Windhawk is indeed a savior in making some of the UI crimes committed with Windows 11 upgrade at least palatable
> A locked-down operating system — like Microsoft’s Windows RT — wouldn’t allow you to do anything like this.
But it could! It could allow native styling just like a windhak mod does, without the security concerns! There is no inherent contradiction here
So this is just defeatist, especially given the fact they kill useful features they've already delivered:
> Microsoft can never deliver every feature people want as part of the Windows operating system. It’s just not possible.
So, let it deliver the possible 80%? Would still be a huge improvement!
The article mentions ExplorerPatcher -- the changelog [1] of that project is informative. Every release involves fixing a bunch of things that Microsoft broke, intentionally or not. Some of this is understandable given how it (necessarily) messes with low level OS components, but there is still zero transparency and you just need to roll with whatever changes. I can't imagine doing that kind of work anymore.
Back in the day you could use nLite and the like to replace W98's shell with the Windows 95 one, but keeping the compatibility.

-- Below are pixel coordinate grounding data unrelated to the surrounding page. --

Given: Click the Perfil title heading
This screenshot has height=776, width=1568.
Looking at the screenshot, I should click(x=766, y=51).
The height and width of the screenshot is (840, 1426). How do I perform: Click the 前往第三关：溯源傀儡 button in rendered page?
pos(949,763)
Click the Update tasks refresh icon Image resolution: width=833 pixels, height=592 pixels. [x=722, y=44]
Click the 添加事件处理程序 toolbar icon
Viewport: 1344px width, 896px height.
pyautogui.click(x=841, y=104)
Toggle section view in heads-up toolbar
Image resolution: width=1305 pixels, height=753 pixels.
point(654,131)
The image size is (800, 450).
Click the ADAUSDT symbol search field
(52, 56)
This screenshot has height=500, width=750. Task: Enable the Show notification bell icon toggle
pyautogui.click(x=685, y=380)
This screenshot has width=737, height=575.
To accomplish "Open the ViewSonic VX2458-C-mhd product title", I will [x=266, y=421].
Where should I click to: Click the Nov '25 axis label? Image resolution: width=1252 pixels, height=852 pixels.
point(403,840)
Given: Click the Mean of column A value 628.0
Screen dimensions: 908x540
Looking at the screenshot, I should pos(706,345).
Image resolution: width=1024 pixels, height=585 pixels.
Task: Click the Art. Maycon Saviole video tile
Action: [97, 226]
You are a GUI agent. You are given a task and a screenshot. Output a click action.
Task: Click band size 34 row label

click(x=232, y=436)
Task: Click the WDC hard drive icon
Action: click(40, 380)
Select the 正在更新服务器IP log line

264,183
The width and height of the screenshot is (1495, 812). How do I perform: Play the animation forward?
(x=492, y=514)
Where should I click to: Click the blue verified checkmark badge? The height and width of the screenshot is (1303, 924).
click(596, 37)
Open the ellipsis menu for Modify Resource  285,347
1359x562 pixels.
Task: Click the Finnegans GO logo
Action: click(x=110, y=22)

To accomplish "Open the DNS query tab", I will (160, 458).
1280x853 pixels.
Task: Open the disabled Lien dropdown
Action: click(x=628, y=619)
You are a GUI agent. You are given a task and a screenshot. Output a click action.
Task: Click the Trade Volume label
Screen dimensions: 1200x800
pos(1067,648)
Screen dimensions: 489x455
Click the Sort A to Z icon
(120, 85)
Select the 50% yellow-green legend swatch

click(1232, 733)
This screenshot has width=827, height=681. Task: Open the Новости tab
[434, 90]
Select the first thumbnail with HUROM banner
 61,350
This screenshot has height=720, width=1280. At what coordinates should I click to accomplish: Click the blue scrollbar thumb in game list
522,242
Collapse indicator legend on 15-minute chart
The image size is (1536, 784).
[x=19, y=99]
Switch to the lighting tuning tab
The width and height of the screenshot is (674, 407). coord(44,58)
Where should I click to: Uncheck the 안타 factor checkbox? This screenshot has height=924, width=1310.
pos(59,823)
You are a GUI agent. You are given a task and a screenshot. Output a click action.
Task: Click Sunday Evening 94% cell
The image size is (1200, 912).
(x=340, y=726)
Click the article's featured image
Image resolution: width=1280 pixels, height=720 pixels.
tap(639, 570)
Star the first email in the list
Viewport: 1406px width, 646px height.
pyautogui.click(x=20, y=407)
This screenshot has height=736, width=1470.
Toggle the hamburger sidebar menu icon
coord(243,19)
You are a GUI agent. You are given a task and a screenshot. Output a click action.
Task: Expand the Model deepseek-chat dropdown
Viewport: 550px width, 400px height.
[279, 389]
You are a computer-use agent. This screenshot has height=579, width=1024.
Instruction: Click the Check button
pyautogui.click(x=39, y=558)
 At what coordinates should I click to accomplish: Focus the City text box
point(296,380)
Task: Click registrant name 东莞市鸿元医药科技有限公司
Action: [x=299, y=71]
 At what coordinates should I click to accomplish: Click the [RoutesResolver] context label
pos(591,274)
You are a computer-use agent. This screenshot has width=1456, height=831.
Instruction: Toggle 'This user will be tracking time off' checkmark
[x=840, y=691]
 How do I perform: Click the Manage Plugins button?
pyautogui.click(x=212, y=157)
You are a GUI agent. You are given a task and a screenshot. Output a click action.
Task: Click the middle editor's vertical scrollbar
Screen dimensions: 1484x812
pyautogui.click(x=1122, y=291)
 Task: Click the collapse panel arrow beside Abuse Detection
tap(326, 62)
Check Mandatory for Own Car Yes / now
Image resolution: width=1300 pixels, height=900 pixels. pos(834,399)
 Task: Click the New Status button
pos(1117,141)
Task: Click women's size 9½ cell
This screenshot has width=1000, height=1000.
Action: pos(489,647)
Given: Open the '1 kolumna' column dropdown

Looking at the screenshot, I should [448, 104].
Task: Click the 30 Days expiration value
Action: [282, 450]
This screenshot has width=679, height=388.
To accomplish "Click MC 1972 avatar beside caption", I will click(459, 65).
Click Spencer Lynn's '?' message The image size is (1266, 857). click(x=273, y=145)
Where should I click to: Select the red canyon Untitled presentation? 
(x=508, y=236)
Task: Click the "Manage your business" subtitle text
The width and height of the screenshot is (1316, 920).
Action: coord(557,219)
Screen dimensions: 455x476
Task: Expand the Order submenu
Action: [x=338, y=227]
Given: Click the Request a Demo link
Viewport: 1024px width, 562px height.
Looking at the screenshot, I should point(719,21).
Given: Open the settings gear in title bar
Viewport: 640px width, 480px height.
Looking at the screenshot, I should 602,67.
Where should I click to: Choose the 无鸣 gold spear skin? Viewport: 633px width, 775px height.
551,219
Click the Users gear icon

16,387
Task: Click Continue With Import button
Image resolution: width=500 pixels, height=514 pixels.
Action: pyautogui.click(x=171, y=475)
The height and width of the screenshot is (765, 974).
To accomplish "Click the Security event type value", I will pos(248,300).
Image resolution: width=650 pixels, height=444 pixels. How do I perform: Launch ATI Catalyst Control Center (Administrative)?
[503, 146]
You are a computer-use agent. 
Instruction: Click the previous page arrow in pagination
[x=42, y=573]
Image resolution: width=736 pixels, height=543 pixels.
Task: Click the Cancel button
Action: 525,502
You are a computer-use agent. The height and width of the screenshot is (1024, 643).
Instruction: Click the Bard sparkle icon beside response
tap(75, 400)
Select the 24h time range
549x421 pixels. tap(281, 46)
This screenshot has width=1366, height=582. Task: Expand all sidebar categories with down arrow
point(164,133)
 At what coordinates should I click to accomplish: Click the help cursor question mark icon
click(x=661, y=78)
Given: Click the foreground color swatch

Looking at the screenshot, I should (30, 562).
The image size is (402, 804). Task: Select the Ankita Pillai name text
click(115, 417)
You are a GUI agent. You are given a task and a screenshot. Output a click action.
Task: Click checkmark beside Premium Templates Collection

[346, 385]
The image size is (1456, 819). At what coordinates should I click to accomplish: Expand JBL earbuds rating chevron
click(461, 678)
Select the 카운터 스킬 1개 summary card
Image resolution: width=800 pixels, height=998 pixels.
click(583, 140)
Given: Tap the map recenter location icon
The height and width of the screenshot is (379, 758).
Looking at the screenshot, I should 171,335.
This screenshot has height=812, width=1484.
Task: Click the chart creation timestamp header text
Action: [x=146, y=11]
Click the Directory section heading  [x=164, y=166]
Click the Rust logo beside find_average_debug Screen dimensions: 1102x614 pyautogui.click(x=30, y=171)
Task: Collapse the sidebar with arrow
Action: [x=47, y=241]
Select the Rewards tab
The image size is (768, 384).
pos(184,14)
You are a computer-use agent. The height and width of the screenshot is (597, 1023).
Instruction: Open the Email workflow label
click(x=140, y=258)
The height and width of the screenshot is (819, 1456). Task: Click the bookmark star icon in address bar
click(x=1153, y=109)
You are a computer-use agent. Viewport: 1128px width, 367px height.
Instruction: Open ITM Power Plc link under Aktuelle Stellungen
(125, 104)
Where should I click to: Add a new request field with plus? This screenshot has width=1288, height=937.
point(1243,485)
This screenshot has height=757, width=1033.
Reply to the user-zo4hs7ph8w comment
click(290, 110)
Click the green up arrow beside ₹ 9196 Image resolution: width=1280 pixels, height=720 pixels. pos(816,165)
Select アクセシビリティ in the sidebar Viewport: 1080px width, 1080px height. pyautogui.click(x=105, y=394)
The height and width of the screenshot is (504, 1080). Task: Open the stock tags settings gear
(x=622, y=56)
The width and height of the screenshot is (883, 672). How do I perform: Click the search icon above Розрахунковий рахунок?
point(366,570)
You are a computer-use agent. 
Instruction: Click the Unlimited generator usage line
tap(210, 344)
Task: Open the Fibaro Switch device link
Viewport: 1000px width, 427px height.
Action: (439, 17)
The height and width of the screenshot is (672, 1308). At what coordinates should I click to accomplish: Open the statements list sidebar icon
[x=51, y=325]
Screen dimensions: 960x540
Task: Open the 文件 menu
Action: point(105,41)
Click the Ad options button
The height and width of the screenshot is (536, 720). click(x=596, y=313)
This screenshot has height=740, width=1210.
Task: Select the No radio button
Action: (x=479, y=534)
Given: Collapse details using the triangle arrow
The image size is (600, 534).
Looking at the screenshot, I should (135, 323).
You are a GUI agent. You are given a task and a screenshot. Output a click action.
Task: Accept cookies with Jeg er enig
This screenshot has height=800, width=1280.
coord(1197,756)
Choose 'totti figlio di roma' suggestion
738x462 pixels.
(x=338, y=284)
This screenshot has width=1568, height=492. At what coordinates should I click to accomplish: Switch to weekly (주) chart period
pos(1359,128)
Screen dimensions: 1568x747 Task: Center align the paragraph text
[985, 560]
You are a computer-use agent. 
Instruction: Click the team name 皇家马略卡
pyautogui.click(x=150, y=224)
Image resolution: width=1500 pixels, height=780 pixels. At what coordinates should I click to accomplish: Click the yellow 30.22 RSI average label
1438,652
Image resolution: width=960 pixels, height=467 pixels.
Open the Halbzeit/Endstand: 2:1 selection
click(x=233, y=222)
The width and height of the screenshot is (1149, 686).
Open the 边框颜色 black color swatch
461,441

On GNU/Linux and BSD, you could use FVWM instead of bloated environments, or Fluxbox, IceWM... and still run things fast.
With current Windows tons of components are interleaved.
We shall ask this question for Windows itself, given its past record.
I've done it before on Windows 7. Resized system clock, resized start menu button, removed "Terminate batch job (Y/N)?" warning in cmd, etc.
Most annoying is that VirtualBox stops working with the patched uxtheme.dll.
...
Life on Linux is great. My modifications stick for as long as I want. Permanently if I get my patches upstream.
You can just run Windows in a VM and reset the VM to an older state when Microsoft messes up your settings again.
But I rarely use Windows. I used to like it but for me XP was so ugly and bloated I switched to Linux and OS X full-time. I've never looked back.
I just play occasionally to keep my skills vaguely current. Sometimes I need to work with it.
Windows 11 is awful. Bloated, full of ads and nags, forcibly keeps your stuff in the crappy MS cloud drive for which there's no Linux GUI client.
You can't even put the taskbar on the left edge where it belongs.
Worse than Vista or Win ME or even Win 8.x.
I moved all my emergency Windows partitions to Win10 IoT LTSC. Quite unbloated, proper local accounts, no Store, no Onedrive, no Modern apps at all. It's what Win10 should have been.
And it's getting updates until 2032.
So, Windhawk looks fun but I don't need it.
Is this some sort of fetish thing?
Why is this not possible.
You can also add shortcuts to folders in the taskbar and use Win+Digit to open them.
Will try the shortcut method - thanks for that!